Sam avançou na direção da assassina tão rapidamente que ela lutou contra a vontade de recuar.
— Não sabe nada sobre como foi esse verão para mim. Nada, Celaena.
— Que bom. Não me importo mesmo.
Os olhos do companheiro estavam tão arregalados que ela se perguntou se o teria golpeado sem perceber. Por fim, Sam recuou e ela passou por ele batendo os pés. Contudo, parou quando o rapaz falou de novo.
— Quer saber qual foi o preço que pedi para perdoar Arobynn, Celaena?
Ela se virou devagar. Com a chuva ininterrupta, o corredor estava cheio de sombras e luz. Sam estava tão imóvel que poderia ser uma estátua.
— Meu preço foi a promessa de que ele jamais poria as mãos em você de novo. Eu disse que o perdoaria em troca disso.
Celaena desejou que Sam a tivesse socado no estômago. Teria doído menos. Como não confiava em si mesma para evitar cair de joelhos de vergonha bem ali, ela apenas saiu andando pelo corredor.
***
A jovem não queria falar com Sam, nunca mais. Como poderia encará-lo? Ele fizera com que Arobynn jurasse por ela. Não sabia que palavras poderiam comunicar a mistura de gratidão e culpa. Odiar Sam tinha sido tão mais fácil... E teria sido muito mais simples se ele a tivesse culpado pela punição de Arobynn. Dissera coisas tão cruéis para o rapaz no corredor, como poderia começar a pedir desculpas?
Arobynn foi ao quarto de Celaena depois do almoço para dizer a ela que mandasse passar um vestido. Doneval, ouvira o mestre, estaria no teatro naquela noite, e, com quatro dias até a troca, seria do interesse da assassina ir também.
Ela formulou um plano para perseguir o alvo, mas não era orgulhosa o bastante para recusar a oferta de Arobynn de usar seu camarote no teatro para espionar — para ver com quem Doneval falava, quem se sentava a seu lado, quem o vigiava. E para ver uma dança clássica apresentada com uma orquestra completa... Bem, Celaena jamais recusaria isso. Mas Arobynn deixou de informar quem se juntaria a eles.
Celaena descobriu da forma mais difícil quando entrou na carruagem do mentor e encontrou Lysandra junto de Sam esperando no interior. Com quatro dias até o Leilão, a jovem cortesã precisava de toda exposição que conseguisse, explicou Arobynn calmamente. E Sam estava ali para fornecer segurança adicional.
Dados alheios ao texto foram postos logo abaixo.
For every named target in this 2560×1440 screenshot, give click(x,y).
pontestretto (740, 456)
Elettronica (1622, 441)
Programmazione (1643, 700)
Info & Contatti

A assassina arriscou um olhar para Sam ao se sentar no banco ao lado dele. O rapaz a observou, com os olhos cautelosos, os ombros tensos, como se esperasse que Celaena começasse um ataque verbal bem ali. Como se fosse debochar dele pelo que tinha feito. Será que Sam acreditava mesmo que ela podia ser tão cruel? Sentindo-se um pouco enjoada, desviou os olhos dos de Sam. Lysandra apenas sorriu para Celaena do outro lado da carruagem e cruzou o braço com o de Arobynn.